O valor atribuído a essas imagens oníricas provém do sentimento que se nutre por elas, perenizadas pela imaginação poética, essencialmente metafórica. Por isso o mar rememorado por Ndalu pode ainda ser compreendido como uma paisagem afetiva, de acordo com Corbin (1989), que propõe uma leitura dos elementos culturais formadores da mentalidade comunitária sob a ótica da afetividade, em detrimento da visão puramente intelectualizada do historiador, ou do gêometra, como salienta também Bachelard (1993).

Nessa mesma linha, considerando-se ainda os preceitos de Halbwachs (1990), o mar e a praia são um expediente cultural sedimentado não só na memória individual, autobiográfica do protagonista, mas também na memória coletiva do bairro, cuja unidade espacial e social arranja-se em torno da paisagem marinha enquanto “comunidade afetiva”.

A condição agregadora da paisagem, pela multiplicidade do sentir (sinestesia) é, para Collot, “uma manifestação exemplar da multidimensionalidade dos fenômenos humanos e sociais, da interdependência do tempo e do espaço, da interação da natureza e da cultura, do econômico e do simbólico, do indivíduo e da sociedade.” (2013, p. 15, grifo do autor).
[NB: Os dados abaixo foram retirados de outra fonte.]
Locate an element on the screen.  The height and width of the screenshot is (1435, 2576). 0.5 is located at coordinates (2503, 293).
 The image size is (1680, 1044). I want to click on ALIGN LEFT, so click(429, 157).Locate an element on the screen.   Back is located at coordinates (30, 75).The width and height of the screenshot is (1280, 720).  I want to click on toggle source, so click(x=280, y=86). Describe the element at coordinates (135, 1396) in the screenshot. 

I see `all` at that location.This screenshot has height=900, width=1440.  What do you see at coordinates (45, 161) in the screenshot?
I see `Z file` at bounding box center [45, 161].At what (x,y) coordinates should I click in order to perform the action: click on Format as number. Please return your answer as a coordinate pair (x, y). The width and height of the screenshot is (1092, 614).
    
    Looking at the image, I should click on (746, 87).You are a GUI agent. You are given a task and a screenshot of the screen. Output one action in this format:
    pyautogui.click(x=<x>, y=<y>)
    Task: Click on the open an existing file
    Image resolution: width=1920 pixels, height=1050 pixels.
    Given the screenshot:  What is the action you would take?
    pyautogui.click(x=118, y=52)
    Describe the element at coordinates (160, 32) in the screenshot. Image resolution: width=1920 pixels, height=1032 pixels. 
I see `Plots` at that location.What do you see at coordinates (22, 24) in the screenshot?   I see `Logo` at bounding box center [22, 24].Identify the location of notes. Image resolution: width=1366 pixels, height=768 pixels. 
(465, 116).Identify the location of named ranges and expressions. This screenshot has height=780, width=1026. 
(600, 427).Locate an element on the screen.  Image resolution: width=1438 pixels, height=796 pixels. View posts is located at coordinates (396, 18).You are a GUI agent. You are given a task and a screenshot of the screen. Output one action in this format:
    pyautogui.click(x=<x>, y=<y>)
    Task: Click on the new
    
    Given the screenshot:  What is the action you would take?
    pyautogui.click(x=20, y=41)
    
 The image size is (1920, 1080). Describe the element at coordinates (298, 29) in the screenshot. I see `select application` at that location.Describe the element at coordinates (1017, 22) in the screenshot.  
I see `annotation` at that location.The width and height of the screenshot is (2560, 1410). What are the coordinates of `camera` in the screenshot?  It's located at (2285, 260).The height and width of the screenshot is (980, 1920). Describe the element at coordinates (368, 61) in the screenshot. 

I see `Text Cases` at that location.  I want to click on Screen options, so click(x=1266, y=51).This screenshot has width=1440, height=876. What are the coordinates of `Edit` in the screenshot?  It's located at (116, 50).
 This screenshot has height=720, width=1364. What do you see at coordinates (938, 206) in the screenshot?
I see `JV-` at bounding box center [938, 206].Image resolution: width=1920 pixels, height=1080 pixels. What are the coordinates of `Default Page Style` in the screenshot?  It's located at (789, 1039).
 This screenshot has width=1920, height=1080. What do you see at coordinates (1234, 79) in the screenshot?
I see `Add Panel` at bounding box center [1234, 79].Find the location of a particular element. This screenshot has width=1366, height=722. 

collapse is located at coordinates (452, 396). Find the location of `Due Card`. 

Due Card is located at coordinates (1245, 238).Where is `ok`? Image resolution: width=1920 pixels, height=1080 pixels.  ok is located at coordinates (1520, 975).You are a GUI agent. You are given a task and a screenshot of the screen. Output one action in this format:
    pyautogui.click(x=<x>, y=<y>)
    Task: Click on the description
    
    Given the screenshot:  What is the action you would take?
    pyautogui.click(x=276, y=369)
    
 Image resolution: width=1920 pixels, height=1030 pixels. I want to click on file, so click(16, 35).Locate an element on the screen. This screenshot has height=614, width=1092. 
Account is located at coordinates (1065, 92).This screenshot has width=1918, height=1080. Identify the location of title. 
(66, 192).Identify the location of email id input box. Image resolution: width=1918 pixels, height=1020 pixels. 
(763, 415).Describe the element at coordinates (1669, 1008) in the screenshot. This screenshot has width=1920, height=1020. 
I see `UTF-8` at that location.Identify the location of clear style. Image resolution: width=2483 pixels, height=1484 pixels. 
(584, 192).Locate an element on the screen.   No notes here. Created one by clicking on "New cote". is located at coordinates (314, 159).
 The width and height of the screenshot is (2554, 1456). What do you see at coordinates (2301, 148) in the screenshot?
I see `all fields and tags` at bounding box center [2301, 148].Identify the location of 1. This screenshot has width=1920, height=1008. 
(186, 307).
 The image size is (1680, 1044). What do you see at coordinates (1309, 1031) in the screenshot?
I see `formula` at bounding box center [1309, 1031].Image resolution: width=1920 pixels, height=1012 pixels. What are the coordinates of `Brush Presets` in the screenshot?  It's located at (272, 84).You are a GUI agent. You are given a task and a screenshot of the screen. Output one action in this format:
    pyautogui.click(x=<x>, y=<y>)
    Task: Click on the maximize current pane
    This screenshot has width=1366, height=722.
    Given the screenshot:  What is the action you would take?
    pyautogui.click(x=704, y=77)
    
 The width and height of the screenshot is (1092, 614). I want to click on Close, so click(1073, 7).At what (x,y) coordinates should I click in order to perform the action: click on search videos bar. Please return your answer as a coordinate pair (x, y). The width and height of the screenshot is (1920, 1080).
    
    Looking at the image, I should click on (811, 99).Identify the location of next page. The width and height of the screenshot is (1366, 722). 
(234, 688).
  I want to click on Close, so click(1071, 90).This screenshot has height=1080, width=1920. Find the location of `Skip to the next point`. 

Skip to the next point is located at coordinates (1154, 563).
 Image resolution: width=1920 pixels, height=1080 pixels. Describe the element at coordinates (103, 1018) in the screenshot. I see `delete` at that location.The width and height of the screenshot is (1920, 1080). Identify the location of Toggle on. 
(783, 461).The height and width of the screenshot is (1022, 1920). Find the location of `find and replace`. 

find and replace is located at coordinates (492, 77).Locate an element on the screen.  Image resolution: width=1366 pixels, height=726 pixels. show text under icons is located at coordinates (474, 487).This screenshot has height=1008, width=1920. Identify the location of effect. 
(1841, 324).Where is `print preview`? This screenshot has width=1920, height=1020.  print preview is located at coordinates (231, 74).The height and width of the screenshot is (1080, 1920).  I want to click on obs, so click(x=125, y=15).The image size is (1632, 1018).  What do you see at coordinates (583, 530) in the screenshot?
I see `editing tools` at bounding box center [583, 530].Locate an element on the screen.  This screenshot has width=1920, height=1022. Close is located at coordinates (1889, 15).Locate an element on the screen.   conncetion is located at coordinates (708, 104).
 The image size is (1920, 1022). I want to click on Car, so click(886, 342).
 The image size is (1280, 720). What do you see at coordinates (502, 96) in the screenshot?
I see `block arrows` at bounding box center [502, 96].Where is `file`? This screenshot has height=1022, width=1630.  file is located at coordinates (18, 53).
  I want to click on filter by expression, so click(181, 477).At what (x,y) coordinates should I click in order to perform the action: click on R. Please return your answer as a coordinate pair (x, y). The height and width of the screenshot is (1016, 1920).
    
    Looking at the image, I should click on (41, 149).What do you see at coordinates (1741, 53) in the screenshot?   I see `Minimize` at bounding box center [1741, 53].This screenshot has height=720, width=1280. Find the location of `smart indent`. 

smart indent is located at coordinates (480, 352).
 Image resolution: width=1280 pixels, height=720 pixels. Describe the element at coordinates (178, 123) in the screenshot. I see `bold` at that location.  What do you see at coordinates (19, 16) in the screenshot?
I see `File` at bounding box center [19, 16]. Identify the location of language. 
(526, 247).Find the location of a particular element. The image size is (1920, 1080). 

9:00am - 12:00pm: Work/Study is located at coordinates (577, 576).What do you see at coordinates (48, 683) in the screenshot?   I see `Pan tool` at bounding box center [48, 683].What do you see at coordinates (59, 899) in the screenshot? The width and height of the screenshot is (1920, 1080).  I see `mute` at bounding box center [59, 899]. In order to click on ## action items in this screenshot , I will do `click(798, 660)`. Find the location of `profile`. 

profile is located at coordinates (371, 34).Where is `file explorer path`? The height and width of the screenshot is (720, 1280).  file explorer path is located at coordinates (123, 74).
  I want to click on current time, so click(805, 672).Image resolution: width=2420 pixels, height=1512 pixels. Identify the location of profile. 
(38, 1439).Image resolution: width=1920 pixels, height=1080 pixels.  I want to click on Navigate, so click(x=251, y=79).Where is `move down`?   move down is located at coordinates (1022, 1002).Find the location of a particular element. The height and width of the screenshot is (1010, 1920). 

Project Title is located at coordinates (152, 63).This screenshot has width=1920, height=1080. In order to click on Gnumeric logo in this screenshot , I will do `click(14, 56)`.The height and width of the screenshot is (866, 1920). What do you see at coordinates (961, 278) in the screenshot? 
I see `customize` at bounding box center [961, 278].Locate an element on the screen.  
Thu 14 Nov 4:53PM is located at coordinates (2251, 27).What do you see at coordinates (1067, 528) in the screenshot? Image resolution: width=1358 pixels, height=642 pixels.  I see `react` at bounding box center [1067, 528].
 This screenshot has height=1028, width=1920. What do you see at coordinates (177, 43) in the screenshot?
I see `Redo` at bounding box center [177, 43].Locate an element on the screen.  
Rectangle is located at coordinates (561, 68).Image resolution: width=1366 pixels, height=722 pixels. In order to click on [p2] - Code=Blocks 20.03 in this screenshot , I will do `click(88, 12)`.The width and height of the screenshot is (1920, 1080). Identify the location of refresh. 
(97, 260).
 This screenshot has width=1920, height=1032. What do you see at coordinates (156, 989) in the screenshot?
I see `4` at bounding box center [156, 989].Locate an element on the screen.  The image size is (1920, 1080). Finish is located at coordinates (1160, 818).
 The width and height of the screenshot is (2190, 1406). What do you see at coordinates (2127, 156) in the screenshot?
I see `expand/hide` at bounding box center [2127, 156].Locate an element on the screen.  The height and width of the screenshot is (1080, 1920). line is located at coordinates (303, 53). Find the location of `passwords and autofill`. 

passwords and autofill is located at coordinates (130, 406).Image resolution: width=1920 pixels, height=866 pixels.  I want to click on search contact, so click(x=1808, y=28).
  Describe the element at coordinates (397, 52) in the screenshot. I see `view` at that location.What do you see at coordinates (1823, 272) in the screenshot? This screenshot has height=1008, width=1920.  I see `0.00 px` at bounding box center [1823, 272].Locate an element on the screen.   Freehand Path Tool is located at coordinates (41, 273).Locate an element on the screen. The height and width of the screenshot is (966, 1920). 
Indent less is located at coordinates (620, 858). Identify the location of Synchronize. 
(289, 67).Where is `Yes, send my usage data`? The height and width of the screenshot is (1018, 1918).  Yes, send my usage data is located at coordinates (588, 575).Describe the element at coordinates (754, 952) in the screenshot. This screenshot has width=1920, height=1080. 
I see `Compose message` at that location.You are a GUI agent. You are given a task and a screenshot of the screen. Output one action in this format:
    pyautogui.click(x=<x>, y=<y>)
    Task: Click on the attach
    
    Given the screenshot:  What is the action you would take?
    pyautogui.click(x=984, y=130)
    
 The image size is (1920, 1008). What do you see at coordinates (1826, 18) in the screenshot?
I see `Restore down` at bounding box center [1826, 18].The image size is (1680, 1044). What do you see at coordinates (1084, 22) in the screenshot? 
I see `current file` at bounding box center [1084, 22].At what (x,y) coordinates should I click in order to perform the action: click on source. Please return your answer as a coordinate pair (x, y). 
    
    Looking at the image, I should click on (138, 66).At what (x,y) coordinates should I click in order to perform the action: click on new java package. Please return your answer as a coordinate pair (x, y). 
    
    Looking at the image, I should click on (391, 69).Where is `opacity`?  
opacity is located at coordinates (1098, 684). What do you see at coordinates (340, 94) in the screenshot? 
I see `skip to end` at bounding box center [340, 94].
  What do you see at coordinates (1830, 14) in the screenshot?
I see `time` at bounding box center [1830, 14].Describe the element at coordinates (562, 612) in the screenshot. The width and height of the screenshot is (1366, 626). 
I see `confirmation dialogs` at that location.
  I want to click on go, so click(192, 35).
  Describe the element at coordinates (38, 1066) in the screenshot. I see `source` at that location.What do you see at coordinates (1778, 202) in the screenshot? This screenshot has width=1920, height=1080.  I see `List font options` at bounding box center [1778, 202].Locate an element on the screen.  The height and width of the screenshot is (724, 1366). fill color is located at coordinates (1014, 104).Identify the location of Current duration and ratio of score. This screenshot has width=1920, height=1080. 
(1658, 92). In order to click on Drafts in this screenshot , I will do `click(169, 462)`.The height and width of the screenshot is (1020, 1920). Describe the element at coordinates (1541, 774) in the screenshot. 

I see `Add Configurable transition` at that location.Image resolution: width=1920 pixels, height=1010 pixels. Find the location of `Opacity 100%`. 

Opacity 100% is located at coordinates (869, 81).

Sob essa perspectiva, a paisagem proporciona aos indivíduos um campo para se pensar a complexidade do mundo real, em cujo debate a palavra literária exerce um papel fundamental, uma vez que “fornece, frequentemente, a mais forte expressão do ‘espaço vivido’.” (COLLOT, 2013, p. 15)

Constata-se, desse modo, que a narrativa de Ondjaki efetua a remição do ambiente afetado pela guerra e pela carência social, transformando-o em paisagem agregadora, espaço de solicitude e de uma nova aliança entre as pessoas. Nesse mesmo andamento, o prosador luandense recria os espaços da intimidade de Ndalu, representados pela casa dos pais, a casa da avó e a casa da tia Rosa. Nesses cenários afetivos, ele ancora as personagens com quem partilha os momentos mais significativos da infância, pressuposto que se desenvolve na análise proposta no capítulo a seguir.